## THE TASK
Work out how many lines in this listing hold the word "computer", and give the number with nothing added.

## DATASET RECORDS
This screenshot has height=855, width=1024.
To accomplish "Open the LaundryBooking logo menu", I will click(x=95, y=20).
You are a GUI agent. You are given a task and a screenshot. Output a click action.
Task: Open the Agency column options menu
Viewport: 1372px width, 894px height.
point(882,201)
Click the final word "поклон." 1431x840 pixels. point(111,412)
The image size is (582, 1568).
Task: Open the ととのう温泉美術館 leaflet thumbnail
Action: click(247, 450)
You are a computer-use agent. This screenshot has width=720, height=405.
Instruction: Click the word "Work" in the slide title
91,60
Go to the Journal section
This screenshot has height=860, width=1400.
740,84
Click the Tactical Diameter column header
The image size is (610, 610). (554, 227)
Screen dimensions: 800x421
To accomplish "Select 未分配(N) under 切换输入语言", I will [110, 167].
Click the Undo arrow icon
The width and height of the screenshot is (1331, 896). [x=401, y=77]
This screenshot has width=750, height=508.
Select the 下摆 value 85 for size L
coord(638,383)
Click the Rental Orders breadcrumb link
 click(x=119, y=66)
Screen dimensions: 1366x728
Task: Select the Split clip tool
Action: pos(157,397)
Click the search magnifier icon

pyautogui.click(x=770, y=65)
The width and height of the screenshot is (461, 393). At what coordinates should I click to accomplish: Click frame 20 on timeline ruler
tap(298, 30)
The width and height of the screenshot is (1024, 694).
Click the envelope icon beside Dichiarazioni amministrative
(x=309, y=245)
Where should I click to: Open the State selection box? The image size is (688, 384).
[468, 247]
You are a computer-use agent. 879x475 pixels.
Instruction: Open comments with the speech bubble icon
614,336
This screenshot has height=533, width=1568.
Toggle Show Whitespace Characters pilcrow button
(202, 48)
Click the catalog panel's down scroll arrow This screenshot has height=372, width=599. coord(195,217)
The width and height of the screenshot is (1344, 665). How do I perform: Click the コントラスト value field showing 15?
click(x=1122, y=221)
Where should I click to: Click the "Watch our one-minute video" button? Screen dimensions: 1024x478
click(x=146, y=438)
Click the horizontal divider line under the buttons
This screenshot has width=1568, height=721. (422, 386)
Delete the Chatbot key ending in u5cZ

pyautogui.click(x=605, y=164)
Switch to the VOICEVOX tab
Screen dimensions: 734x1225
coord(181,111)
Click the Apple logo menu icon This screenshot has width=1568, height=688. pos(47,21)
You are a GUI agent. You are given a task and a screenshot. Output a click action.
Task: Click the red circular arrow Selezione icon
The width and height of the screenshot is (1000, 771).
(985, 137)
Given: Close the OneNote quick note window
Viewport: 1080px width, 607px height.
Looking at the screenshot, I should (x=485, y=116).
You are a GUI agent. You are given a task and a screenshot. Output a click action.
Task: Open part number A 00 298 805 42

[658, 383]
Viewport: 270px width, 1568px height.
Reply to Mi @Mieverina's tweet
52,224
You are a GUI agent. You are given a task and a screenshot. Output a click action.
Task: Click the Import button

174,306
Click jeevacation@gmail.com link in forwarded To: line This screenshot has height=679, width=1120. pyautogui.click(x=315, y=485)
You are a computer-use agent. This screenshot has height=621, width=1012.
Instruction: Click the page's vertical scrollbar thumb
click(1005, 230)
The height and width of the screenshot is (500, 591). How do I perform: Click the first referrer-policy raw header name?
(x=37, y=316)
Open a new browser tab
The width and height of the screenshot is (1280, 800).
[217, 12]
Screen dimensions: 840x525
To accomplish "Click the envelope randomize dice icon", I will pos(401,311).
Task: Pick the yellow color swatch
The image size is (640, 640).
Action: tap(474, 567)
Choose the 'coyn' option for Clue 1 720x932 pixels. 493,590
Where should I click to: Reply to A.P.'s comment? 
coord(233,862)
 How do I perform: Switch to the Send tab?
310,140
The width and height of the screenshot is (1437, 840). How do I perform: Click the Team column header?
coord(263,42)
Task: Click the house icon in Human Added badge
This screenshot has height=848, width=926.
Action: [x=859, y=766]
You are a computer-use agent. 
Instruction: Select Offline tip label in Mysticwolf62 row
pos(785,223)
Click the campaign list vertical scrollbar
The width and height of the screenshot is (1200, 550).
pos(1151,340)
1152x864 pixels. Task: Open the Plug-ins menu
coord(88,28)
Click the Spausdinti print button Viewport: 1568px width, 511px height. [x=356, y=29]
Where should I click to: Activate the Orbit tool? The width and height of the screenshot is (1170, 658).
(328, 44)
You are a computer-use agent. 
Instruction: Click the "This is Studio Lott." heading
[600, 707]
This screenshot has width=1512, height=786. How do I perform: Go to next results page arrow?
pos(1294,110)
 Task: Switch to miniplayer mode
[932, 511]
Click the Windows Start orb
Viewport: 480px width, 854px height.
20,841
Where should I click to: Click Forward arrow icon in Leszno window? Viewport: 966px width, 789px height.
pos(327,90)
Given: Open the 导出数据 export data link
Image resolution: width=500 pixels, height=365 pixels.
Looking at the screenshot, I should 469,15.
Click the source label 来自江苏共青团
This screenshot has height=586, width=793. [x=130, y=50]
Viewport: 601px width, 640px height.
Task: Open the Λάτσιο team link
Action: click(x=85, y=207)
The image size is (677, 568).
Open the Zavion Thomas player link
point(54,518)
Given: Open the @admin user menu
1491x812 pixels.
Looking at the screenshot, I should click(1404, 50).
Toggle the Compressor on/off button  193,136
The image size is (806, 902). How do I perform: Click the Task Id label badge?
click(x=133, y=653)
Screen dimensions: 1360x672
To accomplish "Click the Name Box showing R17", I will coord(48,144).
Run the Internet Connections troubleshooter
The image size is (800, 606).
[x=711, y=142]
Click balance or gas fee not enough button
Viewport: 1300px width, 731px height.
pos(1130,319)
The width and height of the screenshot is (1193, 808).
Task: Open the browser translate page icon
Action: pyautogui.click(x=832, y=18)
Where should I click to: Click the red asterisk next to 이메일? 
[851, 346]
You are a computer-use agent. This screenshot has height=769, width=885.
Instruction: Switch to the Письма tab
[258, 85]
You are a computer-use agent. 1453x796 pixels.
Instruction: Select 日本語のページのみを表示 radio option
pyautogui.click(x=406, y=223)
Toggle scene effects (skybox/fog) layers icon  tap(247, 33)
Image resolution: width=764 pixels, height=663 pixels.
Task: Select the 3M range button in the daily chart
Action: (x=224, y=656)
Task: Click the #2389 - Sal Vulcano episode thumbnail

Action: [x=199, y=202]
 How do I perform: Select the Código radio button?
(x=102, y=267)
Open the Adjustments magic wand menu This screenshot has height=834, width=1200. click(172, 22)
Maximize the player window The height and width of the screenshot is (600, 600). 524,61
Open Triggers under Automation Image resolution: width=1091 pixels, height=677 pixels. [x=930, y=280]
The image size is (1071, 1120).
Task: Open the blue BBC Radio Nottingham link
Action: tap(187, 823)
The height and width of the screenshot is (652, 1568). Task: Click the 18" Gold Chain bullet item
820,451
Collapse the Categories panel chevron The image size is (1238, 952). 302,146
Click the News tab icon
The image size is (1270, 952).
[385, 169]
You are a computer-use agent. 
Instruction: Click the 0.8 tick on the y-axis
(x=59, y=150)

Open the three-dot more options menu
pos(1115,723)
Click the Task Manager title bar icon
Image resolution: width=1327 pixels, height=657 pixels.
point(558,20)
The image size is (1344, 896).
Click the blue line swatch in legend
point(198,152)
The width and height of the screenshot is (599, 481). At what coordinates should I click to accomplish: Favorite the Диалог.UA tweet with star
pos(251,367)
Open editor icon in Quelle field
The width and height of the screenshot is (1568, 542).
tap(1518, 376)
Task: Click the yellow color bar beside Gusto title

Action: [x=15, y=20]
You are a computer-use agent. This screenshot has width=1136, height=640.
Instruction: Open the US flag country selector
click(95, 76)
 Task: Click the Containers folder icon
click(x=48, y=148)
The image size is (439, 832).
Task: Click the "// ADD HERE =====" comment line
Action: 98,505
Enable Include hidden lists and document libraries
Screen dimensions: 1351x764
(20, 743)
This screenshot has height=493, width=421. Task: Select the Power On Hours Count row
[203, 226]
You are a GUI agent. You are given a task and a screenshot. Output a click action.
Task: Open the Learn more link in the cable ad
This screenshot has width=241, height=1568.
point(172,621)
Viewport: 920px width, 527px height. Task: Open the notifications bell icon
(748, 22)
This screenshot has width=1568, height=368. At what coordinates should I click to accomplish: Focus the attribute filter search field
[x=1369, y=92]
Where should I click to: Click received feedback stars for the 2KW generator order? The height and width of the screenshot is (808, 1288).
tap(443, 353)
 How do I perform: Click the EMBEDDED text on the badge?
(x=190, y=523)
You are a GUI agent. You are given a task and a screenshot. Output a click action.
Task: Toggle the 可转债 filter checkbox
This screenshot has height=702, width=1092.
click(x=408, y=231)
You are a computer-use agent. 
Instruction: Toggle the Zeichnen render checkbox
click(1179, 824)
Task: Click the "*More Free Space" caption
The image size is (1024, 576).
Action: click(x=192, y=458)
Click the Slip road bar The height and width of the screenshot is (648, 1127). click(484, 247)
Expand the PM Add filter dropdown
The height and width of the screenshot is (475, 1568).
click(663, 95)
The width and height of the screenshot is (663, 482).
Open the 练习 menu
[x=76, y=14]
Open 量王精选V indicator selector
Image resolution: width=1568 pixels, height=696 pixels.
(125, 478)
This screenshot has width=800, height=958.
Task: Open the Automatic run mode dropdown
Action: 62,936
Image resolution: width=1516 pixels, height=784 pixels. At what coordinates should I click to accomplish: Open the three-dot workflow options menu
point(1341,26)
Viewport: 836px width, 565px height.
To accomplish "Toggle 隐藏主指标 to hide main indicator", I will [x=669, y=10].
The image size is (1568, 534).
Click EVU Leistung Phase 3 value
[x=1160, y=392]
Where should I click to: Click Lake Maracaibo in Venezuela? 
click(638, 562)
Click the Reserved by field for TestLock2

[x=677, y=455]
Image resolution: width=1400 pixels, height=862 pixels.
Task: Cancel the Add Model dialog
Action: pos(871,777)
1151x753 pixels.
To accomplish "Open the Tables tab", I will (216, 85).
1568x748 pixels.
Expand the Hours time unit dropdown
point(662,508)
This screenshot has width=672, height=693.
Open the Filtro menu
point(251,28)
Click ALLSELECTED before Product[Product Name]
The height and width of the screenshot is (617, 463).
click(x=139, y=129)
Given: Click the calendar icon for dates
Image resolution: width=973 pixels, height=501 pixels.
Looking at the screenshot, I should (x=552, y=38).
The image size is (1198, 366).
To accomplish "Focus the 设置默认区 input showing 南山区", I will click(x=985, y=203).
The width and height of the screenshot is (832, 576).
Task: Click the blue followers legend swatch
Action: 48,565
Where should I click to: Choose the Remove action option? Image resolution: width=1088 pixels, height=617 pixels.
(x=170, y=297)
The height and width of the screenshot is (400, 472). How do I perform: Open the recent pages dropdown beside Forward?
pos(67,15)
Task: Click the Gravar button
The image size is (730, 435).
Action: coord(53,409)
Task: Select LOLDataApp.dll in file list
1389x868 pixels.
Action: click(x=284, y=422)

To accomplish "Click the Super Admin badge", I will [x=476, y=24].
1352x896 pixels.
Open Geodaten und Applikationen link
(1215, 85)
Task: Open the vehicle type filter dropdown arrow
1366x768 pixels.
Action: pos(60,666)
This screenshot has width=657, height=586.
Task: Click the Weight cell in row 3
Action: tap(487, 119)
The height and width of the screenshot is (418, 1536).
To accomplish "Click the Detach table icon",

## ANSWER BOX
10